Element and text location rows
------------------------
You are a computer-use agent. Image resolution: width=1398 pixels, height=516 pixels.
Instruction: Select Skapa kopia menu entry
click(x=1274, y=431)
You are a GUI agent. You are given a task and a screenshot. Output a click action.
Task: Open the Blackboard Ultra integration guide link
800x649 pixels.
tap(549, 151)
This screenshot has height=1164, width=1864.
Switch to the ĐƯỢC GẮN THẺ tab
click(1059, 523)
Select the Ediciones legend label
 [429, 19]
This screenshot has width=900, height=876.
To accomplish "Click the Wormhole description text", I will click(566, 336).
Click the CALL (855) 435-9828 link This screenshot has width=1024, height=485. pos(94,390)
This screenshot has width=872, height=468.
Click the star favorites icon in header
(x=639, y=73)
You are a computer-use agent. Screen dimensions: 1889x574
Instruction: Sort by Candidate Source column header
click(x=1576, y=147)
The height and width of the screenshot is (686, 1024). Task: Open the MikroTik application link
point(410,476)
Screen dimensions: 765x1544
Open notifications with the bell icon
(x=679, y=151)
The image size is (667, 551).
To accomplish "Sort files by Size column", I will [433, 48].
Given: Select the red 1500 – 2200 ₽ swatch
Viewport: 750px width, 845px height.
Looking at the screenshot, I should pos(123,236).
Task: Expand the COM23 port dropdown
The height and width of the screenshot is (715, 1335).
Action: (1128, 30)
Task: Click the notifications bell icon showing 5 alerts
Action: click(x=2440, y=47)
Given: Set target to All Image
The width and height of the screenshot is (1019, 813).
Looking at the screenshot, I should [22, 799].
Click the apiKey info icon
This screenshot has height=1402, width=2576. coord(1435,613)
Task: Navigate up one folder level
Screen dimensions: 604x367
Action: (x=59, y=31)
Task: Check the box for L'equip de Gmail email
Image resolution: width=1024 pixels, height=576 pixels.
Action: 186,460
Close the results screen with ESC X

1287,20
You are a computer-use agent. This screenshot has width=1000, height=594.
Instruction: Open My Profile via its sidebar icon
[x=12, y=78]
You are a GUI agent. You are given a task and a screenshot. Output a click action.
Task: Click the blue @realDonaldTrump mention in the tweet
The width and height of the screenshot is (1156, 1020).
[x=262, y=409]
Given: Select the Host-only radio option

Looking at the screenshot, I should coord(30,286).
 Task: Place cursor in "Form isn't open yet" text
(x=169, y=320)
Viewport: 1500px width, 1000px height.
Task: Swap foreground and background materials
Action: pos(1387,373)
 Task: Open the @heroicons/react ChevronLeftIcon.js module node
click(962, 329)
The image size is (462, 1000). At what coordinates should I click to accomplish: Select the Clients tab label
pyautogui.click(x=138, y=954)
------------------------
- _What you have to do_: Could you give the rows as a numbered list, leaving out blank lines, starting with the line that contains "The image size is (462, 1000)." and going on through the end of the rows?

- _Reply_:
1. The image size is (462, 1000). At what coordinates should I click to accomplish: Select the Clients tab label
2. pyautogui.click(x=138, y=954)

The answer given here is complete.